= ASSIGNED TASK =
The entries that follow include a run beginning at the line with "Where should I click to: Start" and ending at the line with "Given: Copy the Endpoint connection ID"; restate that run word for word and leave the rest out.

┄┄┄┄┄┄

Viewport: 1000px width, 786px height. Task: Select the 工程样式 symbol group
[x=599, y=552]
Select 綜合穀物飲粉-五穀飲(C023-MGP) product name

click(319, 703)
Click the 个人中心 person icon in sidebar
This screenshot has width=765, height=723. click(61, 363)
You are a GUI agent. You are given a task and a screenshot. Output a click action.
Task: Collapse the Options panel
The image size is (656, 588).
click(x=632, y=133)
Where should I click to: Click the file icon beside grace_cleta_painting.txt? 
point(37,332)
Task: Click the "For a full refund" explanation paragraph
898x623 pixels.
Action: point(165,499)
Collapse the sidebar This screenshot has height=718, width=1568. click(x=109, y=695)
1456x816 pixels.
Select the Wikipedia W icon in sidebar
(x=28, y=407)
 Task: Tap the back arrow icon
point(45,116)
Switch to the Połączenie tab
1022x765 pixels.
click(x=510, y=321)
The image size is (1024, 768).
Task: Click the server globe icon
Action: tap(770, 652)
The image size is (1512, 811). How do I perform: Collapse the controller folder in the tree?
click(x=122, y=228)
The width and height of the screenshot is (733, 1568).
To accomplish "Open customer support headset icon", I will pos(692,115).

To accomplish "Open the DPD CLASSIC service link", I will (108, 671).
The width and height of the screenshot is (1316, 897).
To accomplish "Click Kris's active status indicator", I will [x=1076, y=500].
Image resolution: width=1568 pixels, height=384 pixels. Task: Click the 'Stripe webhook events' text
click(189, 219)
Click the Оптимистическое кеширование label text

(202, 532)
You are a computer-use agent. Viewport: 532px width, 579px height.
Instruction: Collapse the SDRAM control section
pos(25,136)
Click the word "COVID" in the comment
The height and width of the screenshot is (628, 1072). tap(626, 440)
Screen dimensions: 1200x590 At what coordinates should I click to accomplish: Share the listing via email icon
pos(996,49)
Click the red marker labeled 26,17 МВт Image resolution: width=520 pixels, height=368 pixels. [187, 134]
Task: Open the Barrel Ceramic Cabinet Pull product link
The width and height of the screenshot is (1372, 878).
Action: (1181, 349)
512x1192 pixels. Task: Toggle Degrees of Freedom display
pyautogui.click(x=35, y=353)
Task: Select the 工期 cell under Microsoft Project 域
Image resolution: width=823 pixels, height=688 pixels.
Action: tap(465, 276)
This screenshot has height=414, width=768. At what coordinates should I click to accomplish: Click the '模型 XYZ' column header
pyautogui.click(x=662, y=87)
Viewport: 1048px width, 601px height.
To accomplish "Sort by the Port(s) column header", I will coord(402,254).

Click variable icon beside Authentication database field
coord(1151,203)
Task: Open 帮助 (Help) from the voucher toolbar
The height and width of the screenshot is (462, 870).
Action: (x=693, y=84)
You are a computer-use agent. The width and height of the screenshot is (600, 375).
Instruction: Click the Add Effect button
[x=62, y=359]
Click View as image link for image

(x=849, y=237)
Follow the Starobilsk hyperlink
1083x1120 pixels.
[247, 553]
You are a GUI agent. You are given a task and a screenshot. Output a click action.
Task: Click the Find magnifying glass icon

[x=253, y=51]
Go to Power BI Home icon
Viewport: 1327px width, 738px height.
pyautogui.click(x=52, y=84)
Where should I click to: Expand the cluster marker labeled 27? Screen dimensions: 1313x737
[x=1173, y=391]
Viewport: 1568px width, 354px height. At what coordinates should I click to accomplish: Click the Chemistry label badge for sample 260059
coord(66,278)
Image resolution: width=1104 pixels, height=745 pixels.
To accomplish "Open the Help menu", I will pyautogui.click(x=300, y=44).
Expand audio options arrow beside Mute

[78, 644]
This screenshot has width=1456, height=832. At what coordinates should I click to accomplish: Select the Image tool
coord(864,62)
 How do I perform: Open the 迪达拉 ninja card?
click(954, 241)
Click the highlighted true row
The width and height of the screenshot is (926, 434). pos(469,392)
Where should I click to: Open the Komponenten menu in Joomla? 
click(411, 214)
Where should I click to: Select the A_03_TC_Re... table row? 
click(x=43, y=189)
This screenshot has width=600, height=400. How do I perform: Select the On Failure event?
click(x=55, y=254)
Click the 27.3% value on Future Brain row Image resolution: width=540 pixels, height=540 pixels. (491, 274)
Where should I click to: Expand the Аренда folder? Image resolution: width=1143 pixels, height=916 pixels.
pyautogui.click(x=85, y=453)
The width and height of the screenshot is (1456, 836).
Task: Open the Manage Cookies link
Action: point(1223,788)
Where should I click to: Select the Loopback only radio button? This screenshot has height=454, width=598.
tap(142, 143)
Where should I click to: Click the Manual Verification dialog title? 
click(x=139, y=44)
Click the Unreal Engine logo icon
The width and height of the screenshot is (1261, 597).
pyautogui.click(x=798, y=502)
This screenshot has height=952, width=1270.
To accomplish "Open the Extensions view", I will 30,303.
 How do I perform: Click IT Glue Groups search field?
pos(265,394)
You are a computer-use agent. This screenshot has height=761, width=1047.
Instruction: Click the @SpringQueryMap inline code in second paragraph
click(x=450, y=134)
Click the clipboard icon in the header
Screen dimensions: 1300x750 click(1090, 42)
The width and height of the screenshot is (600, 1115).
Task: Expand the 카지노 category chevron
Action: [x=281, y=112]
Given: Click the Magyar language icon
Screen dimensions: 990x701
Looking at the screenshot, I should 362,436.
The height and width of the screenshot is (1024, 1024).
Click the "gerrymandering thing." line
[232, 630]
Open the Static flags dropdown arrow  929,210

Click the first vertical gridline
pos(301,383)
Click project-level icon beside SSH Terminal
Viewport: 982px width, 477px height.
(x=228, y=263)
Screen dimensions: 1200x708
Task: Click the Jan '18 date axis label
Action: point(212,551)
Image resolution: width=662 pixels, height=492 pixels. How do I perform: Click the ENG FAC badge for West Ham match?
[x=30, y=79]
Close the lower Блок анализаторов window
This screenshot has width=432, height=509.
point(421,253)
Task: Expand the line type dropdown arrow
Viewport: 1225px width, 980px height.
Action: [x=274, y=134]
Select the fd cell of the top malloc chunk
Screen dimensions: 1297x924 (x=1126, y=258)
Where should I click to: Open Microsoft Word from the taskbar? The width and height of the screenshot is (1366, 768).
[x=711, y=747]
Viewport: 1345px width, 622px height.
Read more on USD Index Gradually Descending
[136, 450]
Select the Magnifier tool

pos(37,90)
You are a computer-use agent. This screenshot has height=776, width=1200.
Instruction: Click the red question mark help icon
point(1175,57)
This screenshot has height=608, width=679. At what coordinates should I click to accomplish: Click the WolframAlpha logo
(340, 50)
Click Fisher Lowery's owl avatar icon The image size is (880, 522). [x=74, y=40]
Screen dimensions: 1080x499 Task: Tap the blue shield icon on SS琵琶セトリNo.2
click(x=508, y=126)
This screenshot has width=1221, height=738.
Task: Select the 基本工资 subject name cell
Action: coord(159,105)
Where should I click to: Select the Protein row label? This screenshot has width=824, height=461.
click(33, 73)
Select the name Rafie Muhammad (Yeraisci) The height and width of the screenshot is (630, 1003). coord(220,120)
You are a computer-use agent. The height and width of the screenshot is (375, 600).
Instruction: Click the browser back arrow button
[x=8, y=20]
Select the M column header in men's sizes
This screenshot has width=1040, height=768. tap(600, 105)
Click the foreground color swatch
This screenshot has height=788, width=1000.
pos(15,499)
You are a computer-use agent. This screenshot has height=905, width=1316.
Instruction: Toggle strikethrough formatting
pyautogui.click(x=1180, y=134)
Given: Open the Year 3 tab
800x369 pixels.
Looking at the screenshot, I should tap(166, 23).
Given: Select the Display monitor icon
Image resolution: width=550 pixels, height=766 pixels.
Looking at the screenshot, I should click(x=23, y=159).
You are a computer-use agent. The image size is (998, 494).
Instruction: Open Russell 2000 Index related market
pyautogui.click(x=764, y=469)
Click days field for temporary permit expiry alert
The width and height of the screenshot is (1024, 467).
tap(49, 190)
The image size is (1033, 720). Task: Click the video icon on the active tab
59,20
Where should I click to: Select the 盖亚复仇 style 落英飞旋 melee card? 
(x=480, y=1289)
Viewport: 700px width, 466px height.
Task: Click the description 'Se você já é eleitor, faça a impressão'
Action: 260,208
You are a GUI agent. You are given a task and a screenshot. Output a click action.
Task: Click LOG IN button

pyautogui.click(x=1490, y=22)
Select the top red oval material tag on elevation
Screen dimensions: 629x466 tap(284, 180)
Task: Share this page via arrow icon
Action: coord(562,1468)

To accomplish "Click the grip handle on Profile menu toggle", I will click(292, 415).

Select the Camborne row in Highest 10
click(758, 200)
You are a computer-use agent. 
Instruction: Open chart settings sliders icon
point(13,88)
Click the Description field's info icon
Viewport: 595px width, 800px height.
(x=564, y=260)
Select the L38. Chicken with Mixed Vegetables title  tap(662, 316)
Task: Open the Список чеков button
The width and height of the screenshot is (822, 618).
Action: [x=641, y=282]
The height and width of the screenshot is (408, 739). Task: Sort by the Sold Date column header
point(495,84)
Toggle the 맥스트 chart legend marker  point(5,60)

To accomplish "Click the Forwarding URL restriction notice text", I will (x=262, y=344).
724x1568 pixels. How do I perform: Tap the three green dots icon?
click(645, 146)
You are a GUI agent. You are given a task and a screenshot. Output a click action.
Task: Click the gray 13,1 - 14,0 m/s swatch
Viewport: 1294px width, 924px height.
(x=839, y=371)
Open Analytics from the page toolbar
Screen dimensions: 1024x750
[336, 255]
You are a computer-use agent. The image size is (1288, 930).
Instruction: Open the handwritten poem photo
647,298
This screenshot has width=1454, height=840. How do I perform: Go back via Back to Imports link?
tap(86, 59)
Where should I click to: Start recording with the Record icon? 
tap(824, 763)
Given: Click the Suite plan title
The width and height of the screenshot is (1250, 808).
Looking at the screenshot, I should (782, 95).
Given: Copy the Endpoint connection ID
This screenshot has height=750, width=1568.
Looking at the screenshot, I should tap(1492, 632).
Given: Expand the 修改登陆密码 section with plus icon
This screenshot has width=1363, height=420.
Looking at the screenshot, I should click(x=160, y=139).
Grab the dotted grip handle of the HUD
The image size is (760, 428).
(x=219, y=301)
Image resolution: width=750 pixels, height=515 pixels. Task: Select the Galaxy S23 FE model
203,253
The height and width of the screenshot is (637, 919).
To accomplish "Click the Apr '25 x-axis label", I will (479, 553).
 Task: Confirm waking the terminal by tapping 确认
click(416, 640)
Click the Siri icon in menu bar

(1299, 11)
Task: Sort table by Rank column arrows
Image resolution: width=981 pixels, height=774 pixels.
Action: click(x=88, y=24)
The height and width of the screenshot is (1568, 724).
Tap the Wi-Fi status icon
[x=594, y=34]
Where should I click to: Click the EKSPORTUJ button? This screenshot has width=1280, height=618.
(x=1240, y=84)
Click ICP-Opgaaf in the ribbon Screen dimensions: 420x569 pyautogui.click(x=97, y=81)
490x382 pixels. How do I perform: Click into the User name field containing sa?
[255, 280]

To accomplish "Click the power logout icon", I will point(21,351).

┄┄┄┄┄┄

= TASK RESULT =
Where should I click to: Start recording with the Record icon? 
tap(824, 763)
Given: Click the Suite plan title
The width and height of the screenshot is (1250, 808).
Looking at the screenshot, I should (782, 95).
Given: Copy the Endpoint connection ID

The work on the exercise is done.